First frost of the season. Lou, our chocolate Lab, is eager to get out in it and explore. One more swallow of steaming black coffee and I’m ready, too. All three million olfactory receptors in her nose are on high alert. We head to the woods and enjoy a fine, brisk walk as the sun shoots bright arrows into the dark forest.
This week brings Thanksgiving, the next a visit from a beloved brother and his wife of more than forty years, the next a six-hour drive to one of the best hospital clinics in the world where my dear love and I will go for his six-month lymphoma scans plus annual physicals for us both.
Busy times. Joyful. Anxious.
I began to set the table last night. Today there’s shopping for Thursday’s gathering.

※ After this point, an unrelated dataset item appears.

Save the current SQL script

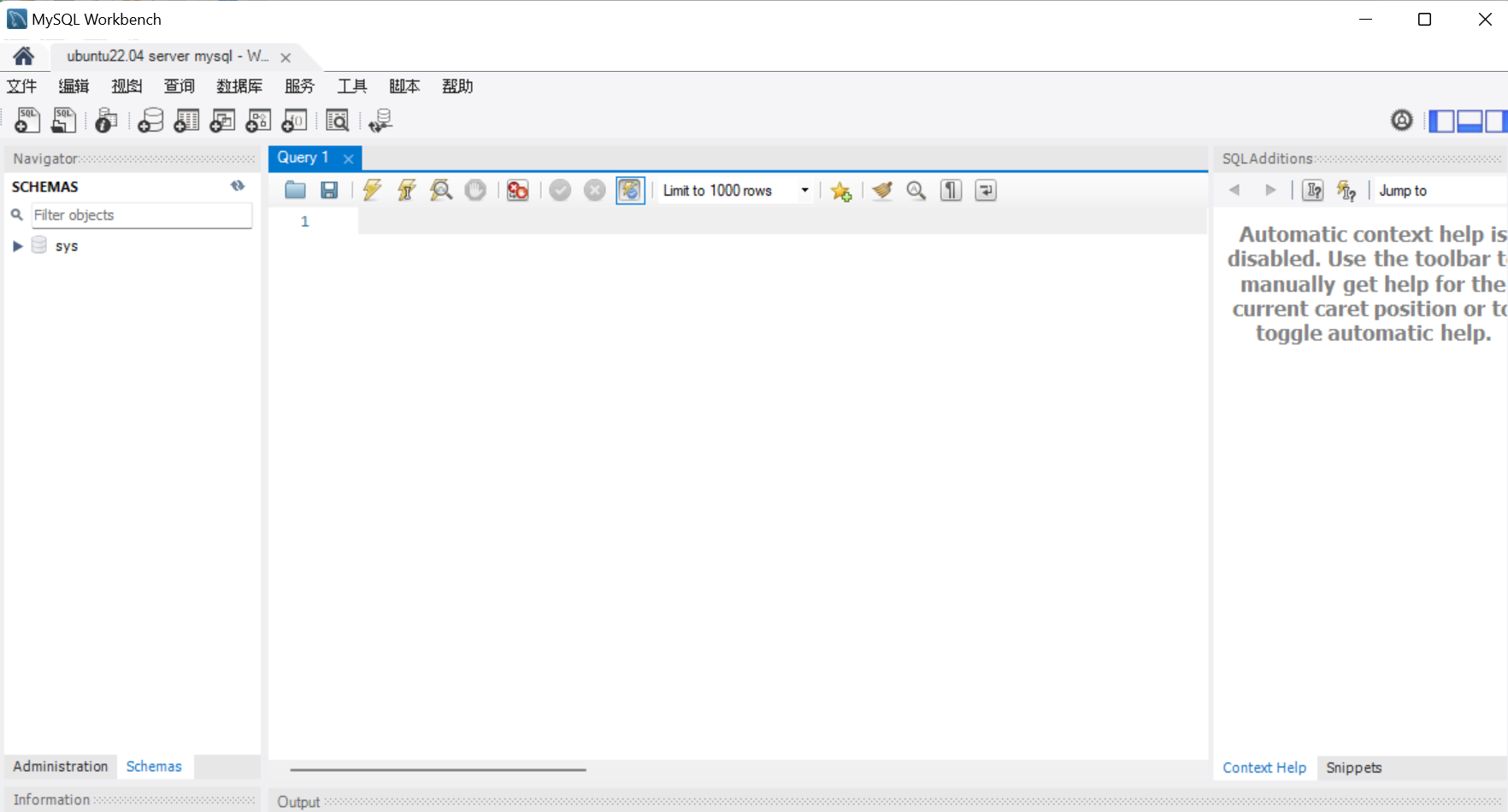329,190
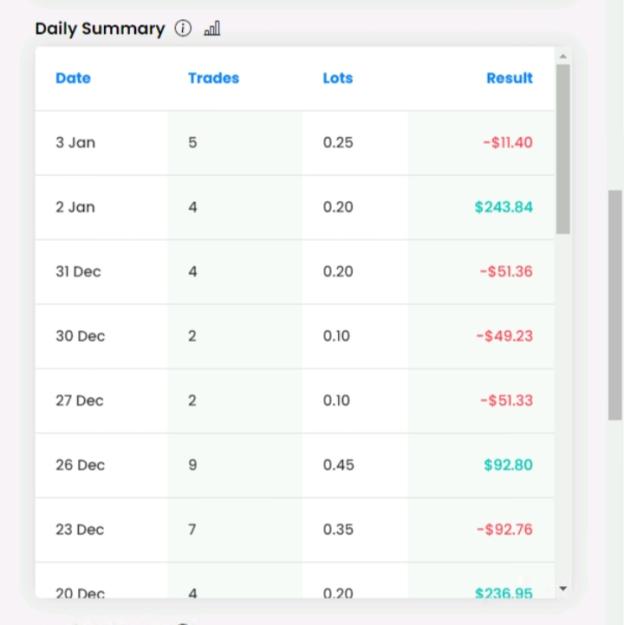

Tomorrow a visit to our local farmer’s market for sweet potatoes, yellow squash, new crop pecans and Florida oranges will complete the foraging, and I’ll be ready to cook, clean, and prepare for my favorite holiday.
It’s my favorite for two reasons. One is that I am lucky to have a naturally grateful heart. The idea of a day set aside for gratitude resonates with me even more than the historical connection. Secondly, I’m relieved to be almost done with November, the month in which both of my parents died, the month when leaves fall. The desolation of the season smells like wood smoke from a light wood knot and still has power to scorch my tender heart. But I am buoyed by love in my life, and the memory of a sliver of time of childhood perfection that smells like sage, thyme, bay leaves, oranges and toasted pecans.